The Woman by the Laguna de Chicabal

Este gabacho gives the Maya Culture a new cultural twist

In fact, I liked the story so much that I hijacked the entire narrative and placed it here, where it might get a chance to stand on itself through your Xican@ eyes.

A young Mayan woman walks along the Laguna de Chicabal. The lake is in the crater of a volcano and is the home of one of the gods of the Mayan spiritual pantheon. It was May 3, 2001. On this day every year, the Mayan shamans journey to this holy place. It is a family event. There are a couple hundred Mayans picnicking, talking, playing, and worshiping. Above all, the lake is respected. No one is skipping rocks, swimming, or bathing.

The lake has an eerie life about it. The fog of the cloud forest swirls around the lake giving way to brilliant sun of the Guatemalan highlands. Bubbles of volcano gas disturb the lake’s surface and join the wind and the fog. It is never lost to me that these people think there is a god in that water. My western mind does not buy it. But if somebody offers me $1000 dollars to swim to the other side, I wouldn’t do it. ”Dude, what happens if there is something really pissed off at me in that lake?”

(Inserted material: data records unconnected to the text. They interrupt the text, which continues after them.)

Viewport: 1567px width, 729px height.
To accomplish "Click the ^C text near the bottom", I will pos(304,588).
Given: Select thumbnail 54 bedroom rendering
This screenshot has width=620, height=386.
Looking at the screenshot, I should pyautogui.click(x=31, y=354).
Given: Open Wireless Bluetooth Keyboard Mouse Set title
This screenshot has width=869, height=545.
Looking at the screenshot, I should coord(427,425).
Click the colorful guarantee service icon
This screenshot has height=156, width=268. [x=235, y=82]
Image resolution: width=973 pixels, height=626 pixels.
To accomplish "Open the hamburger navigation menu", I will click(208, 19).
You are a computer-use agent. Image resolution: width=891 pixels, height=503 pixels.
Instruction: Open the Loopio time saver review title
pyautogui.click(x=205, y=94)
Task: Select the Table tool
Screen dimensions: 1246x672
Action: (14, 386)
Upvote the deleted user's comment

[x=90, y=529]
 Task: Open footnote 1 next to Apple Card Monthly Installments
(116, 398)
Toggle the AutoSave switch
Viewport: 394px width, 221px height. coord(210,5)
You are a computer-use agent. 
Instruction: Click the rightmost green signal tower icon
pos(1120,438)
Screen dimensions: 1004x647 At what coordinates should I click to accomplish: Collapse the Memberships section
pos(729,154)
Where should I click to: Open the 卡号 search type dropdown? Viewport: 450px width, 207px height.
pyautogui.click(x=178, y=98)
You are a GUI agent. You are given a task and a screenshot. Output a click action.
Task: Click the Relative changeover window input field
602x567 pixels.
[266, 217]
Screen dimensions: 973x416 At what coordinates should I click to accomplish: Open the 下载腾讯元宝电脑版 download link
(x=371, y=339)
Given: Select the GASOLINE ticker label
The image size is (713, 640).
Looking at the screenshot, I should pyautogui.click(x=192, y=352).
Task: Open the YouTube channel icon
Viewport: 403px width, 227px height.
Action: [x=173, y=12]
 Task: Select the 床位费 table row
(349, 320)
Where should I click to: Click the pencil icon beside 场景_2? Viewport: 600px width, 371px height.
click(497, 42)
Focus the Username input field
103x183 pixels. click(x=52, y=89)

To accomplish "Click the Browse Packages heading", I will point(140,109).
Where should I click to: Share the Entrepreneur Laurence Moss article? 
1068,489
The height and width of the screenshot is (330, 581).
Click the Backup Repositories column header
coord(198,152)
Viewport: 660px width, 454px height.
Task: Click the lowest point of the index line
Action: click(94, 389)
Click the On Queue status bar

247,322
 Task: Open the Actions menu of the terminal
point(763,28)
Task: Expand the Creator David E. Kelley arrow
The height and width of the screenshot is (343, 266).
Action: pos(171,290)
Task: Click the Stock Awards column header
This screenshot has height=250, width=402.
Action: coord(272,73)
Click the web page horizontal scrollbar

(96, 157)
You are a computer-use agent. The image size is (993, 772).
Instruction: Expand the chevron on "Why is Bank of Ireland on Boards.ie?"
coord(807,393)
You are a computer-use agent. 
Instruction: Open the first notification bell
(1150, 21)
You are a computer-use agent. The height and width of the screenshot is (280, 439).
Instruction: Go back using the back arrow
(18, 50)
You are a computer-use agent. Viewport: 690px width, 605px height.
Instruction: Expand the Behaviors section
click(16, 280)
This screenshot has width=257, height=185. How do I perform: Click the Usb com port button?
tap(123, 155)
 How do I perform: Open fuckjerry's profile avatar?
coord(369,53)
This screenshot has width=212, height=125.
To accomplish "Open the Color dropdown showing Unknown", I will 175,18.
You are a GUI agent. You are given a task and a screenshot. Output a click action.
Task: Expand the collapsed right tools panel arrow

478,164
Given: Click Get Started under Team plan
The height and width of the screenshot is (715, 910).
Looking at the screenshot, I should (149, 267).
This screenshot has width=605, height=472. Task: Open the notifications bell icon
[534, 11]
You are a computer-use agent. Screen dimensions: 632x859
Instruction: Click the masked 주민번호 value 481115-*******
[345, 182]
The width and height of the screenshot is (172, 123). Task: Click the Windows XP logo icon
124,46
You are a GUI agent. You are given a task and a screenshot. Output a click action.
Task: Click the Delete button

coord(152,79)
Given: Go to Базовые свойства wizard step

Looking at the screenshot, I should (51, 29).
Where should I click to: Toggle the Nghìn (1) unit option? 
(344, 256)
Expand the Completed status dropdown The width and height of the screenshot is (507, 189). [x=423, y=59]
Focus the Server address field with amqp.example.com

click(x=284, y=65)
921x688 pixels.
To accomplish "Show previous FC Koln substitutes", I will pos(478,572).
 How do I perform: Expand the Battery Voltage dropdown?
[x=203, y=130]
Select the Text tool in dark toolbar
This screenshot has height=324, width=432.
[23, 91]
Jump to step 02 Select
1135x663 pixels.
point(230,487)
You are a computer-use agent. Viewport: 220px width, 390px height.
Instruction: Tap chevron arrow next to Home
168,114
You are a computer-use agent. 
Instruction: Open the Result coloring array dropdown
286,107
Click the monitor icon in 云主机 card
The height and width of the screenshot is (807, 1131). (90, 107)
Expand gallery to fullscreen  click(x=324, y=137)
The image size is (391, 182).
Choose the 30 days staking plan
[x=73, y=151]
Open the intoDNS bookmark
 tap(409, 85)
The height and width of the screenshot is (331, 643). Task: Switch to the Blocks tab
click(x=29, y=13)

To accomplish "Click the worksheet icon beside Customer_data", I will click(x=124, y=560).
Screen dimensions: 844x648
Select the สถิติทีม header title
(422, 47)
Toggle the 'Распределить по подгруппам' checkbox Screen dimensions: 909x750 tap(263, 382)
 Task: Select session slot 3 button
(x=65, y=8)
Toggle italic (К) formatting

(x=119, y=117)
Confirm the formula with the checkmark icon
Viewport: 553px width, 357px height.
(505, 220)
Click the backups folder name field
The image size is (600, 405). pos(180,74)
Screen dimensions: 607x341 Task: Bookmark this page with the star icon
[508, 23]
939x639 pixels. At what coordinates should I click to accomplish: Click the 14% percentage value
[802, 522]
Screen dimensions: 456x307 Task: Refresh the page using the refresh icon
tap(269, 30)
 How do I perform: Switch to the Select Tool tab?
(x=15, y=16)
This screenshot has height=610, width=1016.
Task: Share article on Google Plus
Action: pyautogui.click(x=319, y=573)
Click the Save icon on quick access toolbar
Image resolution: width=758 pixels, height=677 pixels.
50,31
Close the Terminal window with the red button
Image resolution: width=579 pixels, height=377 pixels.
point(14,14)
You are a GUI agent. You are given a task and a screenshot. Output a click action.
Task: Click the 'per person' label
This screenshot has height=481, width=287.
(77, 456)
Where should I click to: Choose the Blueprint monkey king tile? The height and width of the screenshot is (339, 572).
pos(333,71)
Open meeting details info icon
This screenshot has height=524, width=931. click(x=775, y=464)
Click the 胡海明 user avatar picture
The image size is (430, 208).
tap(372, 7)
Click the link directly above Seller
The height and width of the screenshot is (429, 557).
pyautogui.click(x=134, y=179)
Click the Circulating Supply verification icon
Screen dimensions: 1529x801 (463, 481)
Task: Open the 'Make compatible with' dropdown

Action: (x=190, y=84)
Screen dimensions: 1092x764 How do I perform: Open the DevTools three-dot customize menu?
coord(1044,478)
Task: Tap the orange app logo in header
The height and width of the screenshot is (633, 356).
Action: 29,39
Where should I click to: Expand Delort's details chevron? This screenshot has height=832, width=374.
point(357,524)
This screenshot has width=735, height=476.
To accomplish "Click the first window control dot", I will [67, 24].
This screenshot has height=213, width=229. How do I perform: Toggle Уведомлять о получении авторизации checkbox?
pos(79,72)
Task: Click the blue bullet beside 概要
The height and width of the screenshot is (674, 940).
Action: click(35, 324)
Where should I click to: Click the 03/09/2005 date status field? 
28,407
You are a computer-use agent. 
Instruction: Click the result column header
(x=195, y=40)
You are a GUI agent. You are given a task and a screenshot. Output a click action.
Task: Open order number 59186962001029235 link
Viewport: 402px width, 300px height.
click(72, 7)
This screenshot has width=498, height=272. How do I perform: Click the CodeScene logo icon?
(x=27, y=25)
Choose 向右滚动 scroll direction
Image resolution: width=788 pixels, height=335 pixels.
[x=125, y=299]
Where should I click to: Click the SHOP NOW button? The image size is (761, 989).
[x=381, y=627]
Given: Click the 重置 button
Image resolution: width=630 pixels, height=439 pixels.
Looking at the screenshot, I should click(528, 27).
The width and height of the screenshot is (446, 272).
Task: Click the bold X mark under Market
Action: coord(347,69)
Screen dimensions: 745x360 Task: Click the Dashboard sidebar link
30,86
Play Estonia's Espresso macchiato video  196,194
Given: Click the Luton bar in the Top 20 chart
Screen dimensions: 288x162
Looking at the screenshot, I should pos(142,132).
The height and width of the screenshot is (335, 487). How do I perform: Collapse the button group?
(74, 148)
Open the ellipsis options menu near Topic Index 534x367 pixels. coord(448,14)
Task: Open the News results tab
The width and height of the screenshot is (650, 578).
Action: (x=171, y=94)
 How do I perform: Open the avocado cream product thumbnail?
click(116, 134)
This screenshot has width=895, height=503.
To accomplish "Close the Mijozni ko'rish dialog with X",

The lake is ringed with bunches of lilies and small shrines made from branches. As we walk around the lake, we hear the chanting of the Mayan shamans back in the dense forest. Chicabal is habitat for the very rare Quetzal bird. We look, but it remains as hidden as the god in the Laguna.

The only person I see touch the water is the young woman. She walks slowly ankle deep; there is a kind of rhythm in her step. She seems to be lost in a conversation. Is it with the god in the water? There is a legend that a young woman from the village at the base of volcano swam out into the lake to which she gave her spirit. Is she talking with this spirit? She stops and turns to the center of the lake. The ”conversation” seems to intensify. Her body seems like it is being pulled further out into the water; she takes another small step. I gasp. But she stops, but just barely. We continue on our walk.

Even now, this scene haunts me. I know I was an intruder. This was not my world. In fact, my world has treated the Mayans as enemies from the time of first contact. I have been obsessed with the number of questions: Why have indigenous people been so threatening to Europeans? Is it religious intolerance? Our stories are at least were about clearing a promised land of unrighteous and ungodly. Is this all that it is? How could we as Europeans even think of planting flags on the land of others and claim it in the name of God? Is this an anomaly, or does it proceed from the core of my spiritual ancestors–Abraham and Sarah being promised land by Yahweh which eventually require genocide via holy war?

Somehow the Columbus’s and the Pisarro’s believed that land not claimed by another European country was fair game. Land not lived on by Europeans was uninhabited. But now we do not believe that, and still indigenous peoples can still threaten the ”civilized world.” Why would this be? There seems to be something very profound about this question?

The encounter with the woman of the Luguna de Chicabal acts as a window into my identity as white, Euro/American, male, and even further into the world that has created that identity. I have come to view Western modernity as a kind of beautiful galaxy. To use this analogy, the aspects of the West that are so admirable, the technology, the personal freedom, the economic opportunity, are the visible aspects of this galaxy. But it has only recently been discovered that most if not all large galaxies have black holes at their centers. These black holes are essential in some way to their formation possible continued organization. As you might remember, black holes are not visible because they are so massive as to prevent light from escaping.

The young Mayan woman was for me to gain a clue as to the nature of the black hole that is at the center of modernity. Although I do not consider black holes as an image of evil, you can reasonably expect that in this case I am speaking of a kind of heart of darkness which helps to organize the whole of Western civilization, is essential to its existence, and which assures its demise. But this dark post must give way to the beautiful sunshine that is shinging. Maybe I will write more later.